Они пересекли Можжевеловую реку и, пройдя ещё две мили по узкой дороге, вышли на большую, ведущую к реке Сент-Джонс и дальше на Волюзию. Здесь Пенни остановился отдохнуть. Под вечер они миновали дом капитана Макдональда, и Джоди понял, что они приближаются к Форт-Батлер. За очередным поворотом дороги исчезла сухая растительность скраба – сосны и карликовые дубы. Её сменила пышная зелень: ликвидамбры, магнолии и, как указательные столбы, свидетельствующие о близости реки, кипарисы. В низких местах цвели поздним цветом дикие азалии, вдоль дороги раскрывал свои бледно-лиловые венчики страстоцвет.

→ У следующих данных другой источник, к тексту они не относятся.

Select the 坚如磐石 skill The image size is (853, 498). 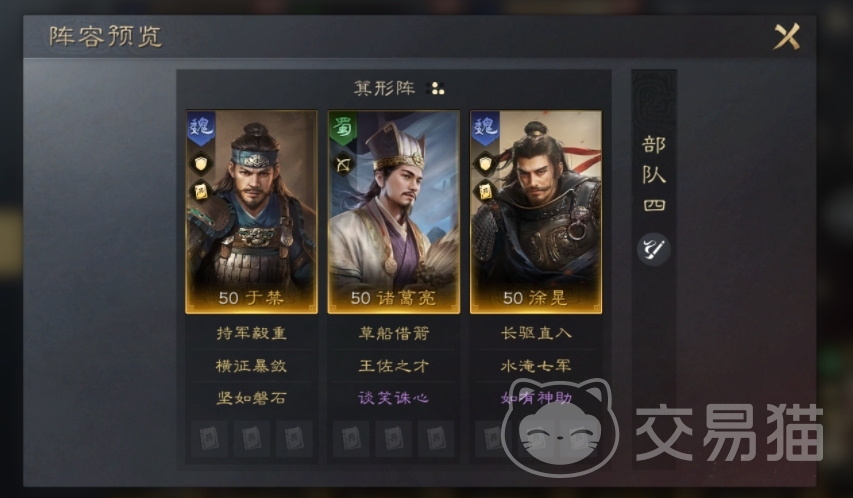pos(251,398)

Они достигли реки Сент-Джонс. Река была тёмная и отчуждённая. Казалось, она несет свои воды к океану, равнодушная к собственным берегам и к людям, которые пересекают её и пользуются ею. Джоди приковался к ней взглядом. Это был путь в большой мир. Пенни крикнул на тот берег паромщику. Человек на грубом плоте из тёсаных бревен приплыл за ними, и они поплыли на ту сторону, наблюдая медлительное движение массы воды вниз по течению. Пенни заплатил за перевоз, и, поднявшись по извилистой, усыпанной ракушками дороге, они вошли в лавку Волюзии.

– Здравствуйте, мистер Бойлс! – приветствовал Пенни владельца. – Как вам нравится этот олешек?

– Слишком роскошен для парохода. Но капитан не откажется взять его.

– Почём нынче оленина?

– Всё в той же цене. Полтора доллара седло. Ума не приложу, чего эти горожане, что разъезжают тут по реке, так накидываются на неё? Мы-то с вами знаем, что она вдвое хуже свинины.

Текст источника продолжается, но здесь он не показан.